Eu não tenho muita ideia, pois não vivo aqui. Não tenho condições para julgar. Nem ouço muito falar.
A senhora é filha de Arraes e mãe de Eduardo e nunca interferiu no Governo. A viúva (Renata Campos) interfere?
Não sei, só perguntando a ela. Eu não interfiro, pois estou em outra área distante da atividade política. Eu tenho muita solicitação de pessoas pedindo ajuda, em hospital e resolvo tudinho (risos).
Arraes morreu frustrado por não ter sido presidente da República?
Não, meu pai não era homem de frustração, era um sertanejo. Aguentava as coisas.
A senhora lembra do dia que ele foi afastado do Governo?
Lembro. A gente morava no Palácio, e quando foi de madrugada, meu pai veio no meu quarto. Ele disse: "Minha filha, queria você que arrumasse as coisas dos seus irmãos, por que vocês vão para a casa da sua avó". Aí eu fui correndo e pela primeira vez nós saímos num carro que tinha gente armada dentro. Ele nos levaram e ficamos aguardando. Nas esquinas da casa ficavam investigadores, várias vezes entraram na nossa casa, procurando algo ligado ao comunismo... meu pai era um cristão. Nunca usou a religião para a política, por que sabia que a religião era algo muito mais fino do que a política.
A senhora estaria mais feliz se tivesse seguido a obra política de Miguel Arraes e Eduardo Campos e não como ministra julgando contas?
Não sei. Mas eu posso voltar, quando me aposentar, daqui a dois anos. Tenho 72 anos, quando tiver 74, posso ser candidata a tudo (risos). Mas o Senado não, é como meu pai dizia: "É coisa de velho" (risos). Vamos ver.
Como a senhora avalia o trabalho da sobrinha Marília Arraes na política?
Eu tenho pouca informação sobre as atividades de Marília e de João (Campos), também.
Se houver um embate entre os dois, a senhora vai tomar partido?
Não sei, vamos ver. Tem que saber como vão se desenrolar as coisas e esperar.

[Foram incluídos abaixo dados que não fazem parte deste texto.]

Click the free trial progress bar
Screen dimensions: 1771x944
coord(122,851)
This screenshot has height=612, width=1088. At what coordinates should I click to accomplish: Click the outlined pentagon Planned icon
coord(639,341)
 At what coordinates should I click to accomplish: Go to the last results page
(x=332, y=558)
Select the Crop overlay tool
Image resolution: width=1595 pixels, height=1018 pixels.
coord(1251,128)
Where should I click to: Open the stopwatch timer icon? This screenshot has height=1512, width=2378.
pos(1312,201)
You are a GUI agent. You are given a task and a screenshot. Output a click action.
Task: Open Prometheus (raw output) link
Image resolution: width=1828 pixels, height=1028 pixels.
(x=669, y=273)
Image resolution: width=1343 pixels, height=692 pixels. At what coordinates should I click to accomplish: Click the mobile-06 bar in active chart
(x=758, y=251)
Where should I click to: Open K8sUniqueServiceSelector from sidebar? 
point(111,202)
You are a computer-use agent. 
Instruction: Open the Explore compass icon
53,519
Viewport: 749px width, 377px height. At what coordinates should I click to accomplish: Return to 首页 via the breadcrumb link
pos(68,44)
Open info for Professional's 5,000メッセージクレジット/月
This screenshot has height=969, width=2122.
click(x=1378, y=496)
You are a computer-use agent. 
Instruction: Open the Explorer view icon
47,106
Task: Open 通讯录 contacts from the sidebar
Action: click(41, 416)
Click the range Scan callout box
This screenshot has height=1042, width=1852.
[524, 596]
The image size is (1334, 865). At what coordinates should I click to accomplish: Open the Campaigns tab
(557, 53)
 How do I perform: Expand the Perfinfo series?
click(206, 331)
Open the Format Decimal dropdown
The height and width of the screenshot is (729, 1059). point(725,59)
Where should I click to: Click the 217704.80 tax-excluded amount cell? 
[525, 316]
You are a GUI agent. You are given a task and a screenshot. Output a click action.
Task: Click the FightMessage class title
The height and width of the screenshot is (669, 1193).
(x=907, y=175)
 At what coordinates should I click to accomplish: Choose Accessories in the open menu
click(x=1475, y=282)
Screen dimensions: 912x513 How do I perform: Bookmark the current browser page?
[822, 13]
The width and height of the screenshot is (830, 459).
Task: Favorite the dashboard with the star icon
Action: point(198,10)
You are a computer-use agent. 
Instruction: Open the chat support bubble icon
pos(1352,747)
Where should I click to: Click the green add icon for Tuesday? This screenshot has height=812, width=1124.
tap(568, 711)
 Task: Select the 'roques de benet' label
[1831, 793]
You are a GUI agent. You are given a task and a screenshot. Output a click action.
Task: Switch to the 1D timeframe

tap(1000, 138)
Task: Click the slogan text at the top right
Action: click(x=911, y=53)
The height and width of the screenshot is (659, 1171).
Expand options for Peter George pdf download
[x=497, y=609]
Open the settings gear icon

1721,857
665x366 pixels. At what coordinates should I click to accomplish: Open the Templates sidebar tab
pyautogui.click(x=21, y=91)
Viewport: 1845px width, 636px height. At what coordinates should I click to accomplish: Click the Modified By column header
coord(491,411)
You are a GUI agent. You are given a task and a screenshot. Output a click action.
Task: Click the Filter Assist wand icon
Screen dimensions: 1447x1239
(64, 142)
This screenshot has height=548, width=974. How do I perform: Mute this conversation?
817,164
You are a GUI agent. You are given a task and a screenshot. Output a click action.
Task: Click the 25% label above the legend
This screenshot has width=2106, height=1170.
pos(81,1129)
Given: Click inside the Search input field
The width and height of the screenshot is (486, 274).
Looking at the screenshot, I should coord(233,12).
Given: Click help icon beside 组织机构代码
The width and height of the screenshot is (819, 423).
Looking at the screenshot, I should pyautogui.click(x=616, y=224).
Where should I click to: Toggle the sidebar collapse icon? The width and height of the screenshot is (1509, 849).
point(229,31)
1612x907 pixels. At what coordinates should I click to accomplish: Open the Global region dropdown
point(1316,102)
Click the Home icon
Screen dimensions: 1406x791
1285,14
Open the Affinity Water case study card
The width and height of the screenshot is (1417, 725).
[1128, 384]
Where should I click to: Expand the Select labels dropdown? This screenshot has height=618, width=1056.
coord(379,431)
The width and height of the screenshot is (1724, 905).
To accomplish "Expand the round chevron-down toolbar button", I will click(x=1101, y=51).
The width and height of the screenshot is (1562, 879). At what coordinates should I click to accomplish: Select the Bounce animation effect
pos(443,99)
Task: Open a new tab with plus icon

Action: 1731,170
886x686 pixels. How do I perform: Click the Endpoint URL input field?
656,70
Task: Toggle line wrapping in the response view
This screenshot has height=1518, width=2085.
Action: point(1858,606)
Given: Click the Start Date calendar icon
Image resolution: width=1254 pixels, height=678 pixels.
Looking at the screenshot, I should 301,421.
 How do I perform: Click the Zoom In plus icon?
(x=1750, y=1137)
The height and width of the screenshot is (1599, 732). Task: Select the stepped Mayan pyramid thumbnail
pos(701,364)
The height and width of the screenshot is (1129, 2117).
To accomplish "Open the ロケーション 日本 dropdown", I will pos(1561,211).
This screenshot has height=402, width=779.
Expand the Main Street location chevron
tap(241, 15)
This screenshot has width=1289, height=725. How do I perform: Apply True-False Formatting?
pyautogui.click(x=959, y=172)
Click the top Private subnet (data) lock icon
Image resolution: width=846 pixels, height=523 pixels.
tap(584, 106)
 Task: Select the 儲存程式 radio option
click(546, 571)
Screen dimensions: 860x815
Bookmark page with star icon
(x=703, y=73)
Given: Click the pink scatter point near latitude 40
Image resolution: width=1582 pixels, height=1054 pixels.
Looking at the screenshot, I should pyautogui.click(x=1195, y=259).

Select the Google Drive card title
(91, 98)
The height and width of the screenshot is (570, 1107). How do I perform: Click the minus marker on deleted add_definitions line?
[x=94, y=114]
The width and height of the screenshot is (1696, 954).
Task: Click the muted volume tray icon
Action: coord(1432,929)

Como a senhora soube da morte do seu filho Eduardo Campos?
Eu estava na sessão de posse de Ministro. O presidente à época era Augusto Nardes e ele me chamou no gabinete dele. Lá, soube da notícia e pela primeira vez na vida tive pressão alta, quase morro. Tomei injeção na veia nos dois braços. Aí viemos para Recife e começou a pesadelo do único pedido que fiz a Deus, que era morrer antes dos meus filhos. Ele era um filho muito bom, estudioso, amigo, ameno... as qualidades que ele tinha foram exaltadas pelos cargos que ele exerceu com honra e amor. Pensou nos que precisam mais e melhorar o Estado de Pernambuco. Depois daquela entrevista no Jornal Nacional, falei com ele, ele estava feliz e eu só disse pra ele honrar o nome dele e o de Pernambuco.
A senhora acha que ele seria o presidente se não fosse o acidente?
Acho. Ele tinha tudo para ser presidente. Tinha preparo, inteligência, sabia cuidar das pessoas, com uma coisa de igualdade e fraternidade, que ele tinha desde menino.
Acredita em sabotagem no avião dele?
Eu não sei, tem perícias sendo feitas. Eu duvido de tudo. O avião era novo, né? Se fosse um avião velho...
O que mudou na sua vida depois da morte de Eduardo?
A ausência dele é muito grande. Às vezes em casa eu choro. Foi mais impactante do que a morte do meu pai. Meu pai estava velho, mesmo lúcido. Mas a pessoa na flor da idade, morrer, podendo ser tão útil para o Brasil? Foi muito precoce.
Foi o prestígio de Eduardo que fez a senhora virá ministra?
Eu acho que influenciou, sim. Tinham muitos deputados que eram colegas dele e meu. Foi toda uma conjuntura. Eles sabiam que os Arraes são gente direita.
Antônio Campos tem vocação para política?
Eu acho que ele tem. É inteligente, capaz. Mas eu deixo as coisas aflorarem, embora dou conselhos.
Qual a mensagem que a senhora deixa para os pernambucanos?
Eu desejo que esse seja um ano de muita luz, muito trabalho e oportunidade para as pessoas se empregarem. Quero que haja muita alegria, bom para todo mundo, que as perdas materiais sejam pequenas e que Deus nos proteja e nos guarde para que a gente rompa um novo ano.